Do pociągu Zielona Góra – Berlin najwięcej osób wsiada w stolicy województwa oraz w Rzepinie. Na odcinku pomiędzy tymi stacjami w pociągu jest średnio ponad 40 osób i rośnie w okolicach Zielonej Góry. Liczba podróżnych drastycznie spada po przekroczeniu granicy, jest to więc połączenie o charakterze regionalnym. W pociągach z Krzyża średnia frekwencja nie spada natomiast na żadnym odcinku poniżej 40 osób, a z połączenia korzystają pasażerowie zarówna z Krzyża, jak i z Gorzowa, Kostrzyna i Berlina.
Domagali się radni, pokazali podpisy
W lokalnych mediach pojawiły się oskarżenia, że urząd dopłaca do pociągów „wożących powietrze”. – Należy pamiętać, że uruchomienie pociągów Zielona Góra – Berlin-Licht. – Zielona Góra nie wymagało ze strony Województwa Lubuskiego zaangażowania dodatkowych środków. Bezpośrednie połączenia zrealizowano poprzez wydłużenie dotychczasowych pociągów na linii Zielona Góra – Frankfurt (Oder) dalej – do i z Berlina – tłumaczy w rozmowie z „Rynkiem Kolejowym” Michał Iwanowski, rzecznik prasowy zarządu Województwa Lubuskiego.
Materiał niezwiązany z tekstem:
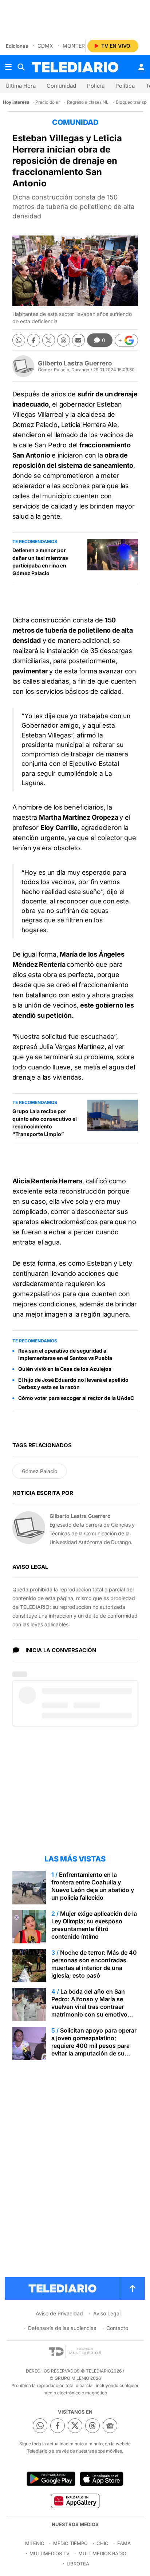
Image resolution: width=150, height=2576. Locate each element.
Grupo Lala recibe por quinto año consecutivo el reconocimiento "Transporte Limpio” (44, 1122)
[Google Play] (51, 2478)
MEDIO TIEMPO (70, 2543)
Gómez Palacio (39, 1471)
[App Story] (101, 2479)
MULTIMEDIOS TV (49, 2553)
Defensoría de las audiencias (62, 2328)
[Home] (75, 67)
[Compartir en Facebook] (33, 340)
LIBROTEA (78, 2564)
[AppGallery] (74, 2501)
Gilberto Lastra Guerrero (75, 363)
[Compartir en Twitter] (48, 340)
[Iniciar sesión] (141, 67)
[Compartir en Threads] (63, 340)
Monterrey (79, 46)
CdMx (45, 46)
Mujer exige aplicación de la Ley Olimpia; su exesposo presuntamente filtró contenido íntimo (94, 1925)
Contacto (117, 2328)
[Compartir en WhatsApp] (18, 340)
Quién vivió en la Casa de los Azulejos (64, 1369)
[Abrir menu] (8, 67)
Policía (95, 85)
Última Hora (20, 85)
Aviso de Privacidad (59, 2313)
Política (125, 85)
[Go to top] (132, 2288)
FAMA (124, 2543)
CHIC (102, 2543)
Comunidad (61, 85)
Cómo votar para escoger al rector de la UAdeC (76, 1398)
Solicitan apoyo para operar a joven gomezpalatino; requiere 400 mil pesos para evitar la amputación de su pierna (94, 2046)
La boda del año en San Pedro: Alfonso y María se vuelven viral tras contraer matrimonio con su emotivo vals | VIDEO (89, 2007)
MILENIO (34, 2543)
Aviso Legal (107, 2313)
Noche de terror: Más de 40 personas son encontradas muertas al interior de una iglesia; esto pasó (94, 1964)
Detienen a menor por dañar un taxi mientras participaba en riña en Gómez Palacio (40, 561)
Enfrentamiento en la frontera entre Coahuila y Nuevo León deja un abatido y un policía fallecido (92, 1886)
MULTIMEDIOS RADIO (102, 2553)
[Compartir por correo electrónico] (78, 340)
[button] (126, 340)
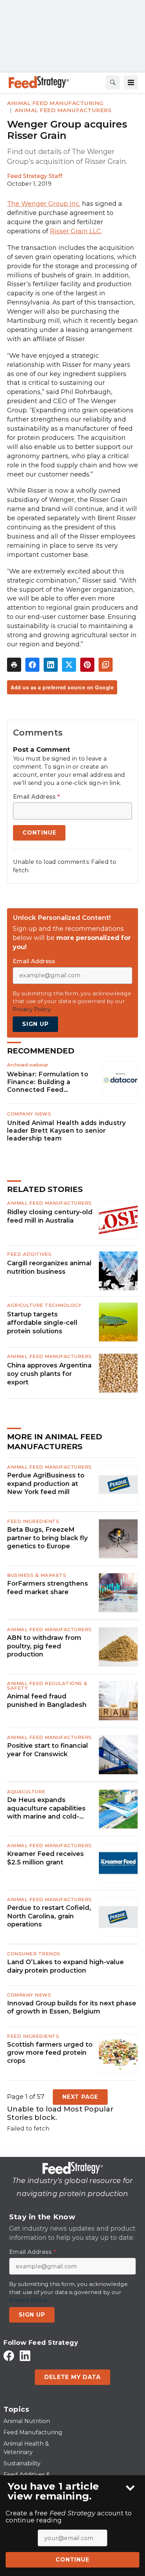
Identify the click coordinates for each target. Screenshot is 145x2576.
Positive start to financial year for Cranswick (47, 1750)
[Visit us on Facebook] (9, 2355)
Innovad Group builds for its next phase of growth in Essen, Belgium (71, 2007)
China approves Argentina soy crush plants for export (49, 1373)
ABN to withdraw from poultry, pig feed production (44, 1646)
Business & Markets (36, 1575)
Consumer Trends (34, 1953)
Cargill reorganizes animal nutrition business (49, 1267)
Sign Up (35, 1024)
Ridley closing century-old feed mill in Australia (50, 1216)
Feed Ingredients (33, 1521)
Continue (72, 2559)
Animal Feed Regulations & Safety (47, 1685)
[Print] (14, 665)
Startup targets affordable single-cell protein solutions (42, 1322)
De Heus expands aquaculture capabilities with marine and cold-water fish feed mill (46, 1808)
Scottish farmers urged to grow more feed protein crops (50, 2053)
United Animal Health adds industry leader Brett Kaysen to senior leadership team (66, 1130)
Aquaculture (26, 1791)
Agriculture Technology (44, 1305)
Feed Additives (29, 1254)
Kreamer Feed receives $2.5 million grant (45, 1858)
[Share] (32, 665)
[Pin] (87, 665)
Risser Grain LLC (75, 231)
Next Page (80, 2097)
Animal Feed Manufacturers (63, 110)
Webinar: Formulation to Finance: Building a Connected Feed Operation (47, 1082)
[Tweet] (69, 665)
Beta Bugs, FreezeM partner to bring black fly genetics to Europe (47, 1538)
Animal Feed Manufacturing (55, 103)
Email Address (36, 797)
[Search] (113, 82)
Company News (29, 1114)
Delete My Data (72, 2377)
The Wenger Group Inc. (43, 204)
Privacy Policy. (32, 1009)
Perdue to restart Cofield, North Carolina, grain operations (49, 1916)
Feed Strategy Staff (34, 176)
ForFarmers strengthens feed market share (47, 1588)
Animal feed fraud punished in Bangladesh (47, 1700)
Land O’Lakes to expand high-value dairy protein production (65, 1966)
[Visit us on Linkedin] (25, 2355)
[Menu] (131, 82)
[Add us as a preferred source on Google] (106, 665)
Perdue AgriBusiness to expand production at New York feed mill (45, 1483)
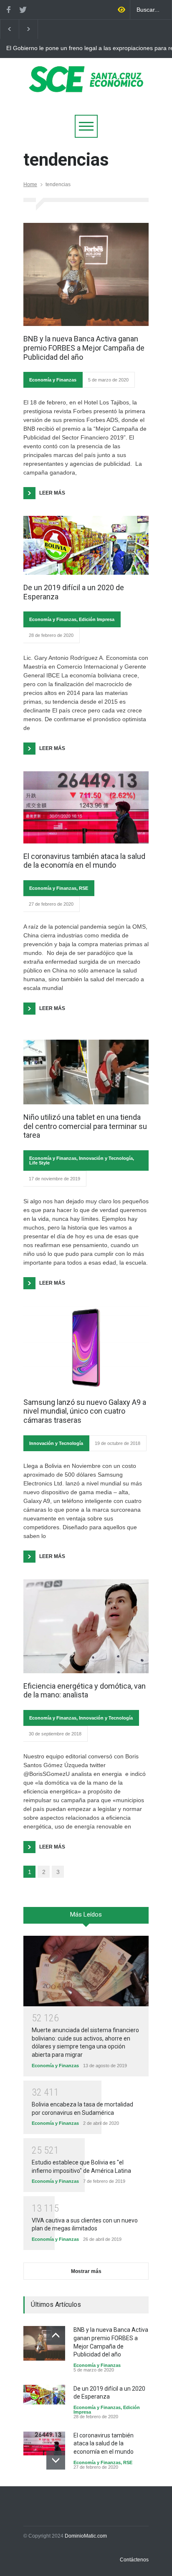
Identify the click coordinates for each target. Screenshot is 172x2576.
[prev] (55, 2335)
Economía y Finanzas (52, 379)
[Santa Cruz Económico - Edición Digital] (86, 87)
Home (30, 184)
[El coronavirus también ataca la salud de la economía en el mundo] (86, 807)
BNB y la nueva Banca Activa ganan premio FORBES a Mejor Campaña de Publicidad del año (83, 347)
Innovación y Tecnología (106, 1158)
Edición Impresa (96, 619)
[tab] (86, 1918)
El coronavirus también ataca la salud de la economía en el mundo (84, 861)
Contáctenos (134, 2560)
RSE (83, 888)
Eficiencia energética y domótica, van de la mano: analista (84, 1691)
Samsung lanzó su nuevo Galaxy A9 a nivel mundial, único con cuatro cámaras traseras (84, 1411)
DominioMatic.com (86, 2536)
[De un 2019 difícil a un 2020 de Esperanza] (86, 545)
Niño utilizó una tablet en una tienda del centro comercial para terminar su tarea (85, 1126)
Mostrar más (86, 2271)
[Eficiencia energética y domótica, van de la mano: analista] (86, 1626)
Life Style (39, 1162)
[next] (55, 2460)
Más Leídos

Jak dodaje, w przypadku połączeń na linii Krzyż – Berlin-Licht, opłacane są dodatkowe pociągi na trasie Krzyż – Kostrzyn a ich koszt w obecnym rozkładzie jazdy wynosi prawie 883 tys. zł. – Uruchomienia i sfinansowania tego połączenia z budżetu woj. lubuskiego domagali się radni woj. lubuskiego, którzy przekonywali, że jest ogromne zapotrzebowanie na takie połączenie. Na dowód tego, do urzędu marszałkowskiego zostało dostarczonych ponad 5 tysięcy podpisów mieszkańców Gorzowa pod postulatem uruchomienia tego połączenia. W związku z tym zarząd województwa wyszedł naprzeciw tym postulatom – przypomina rzecznik.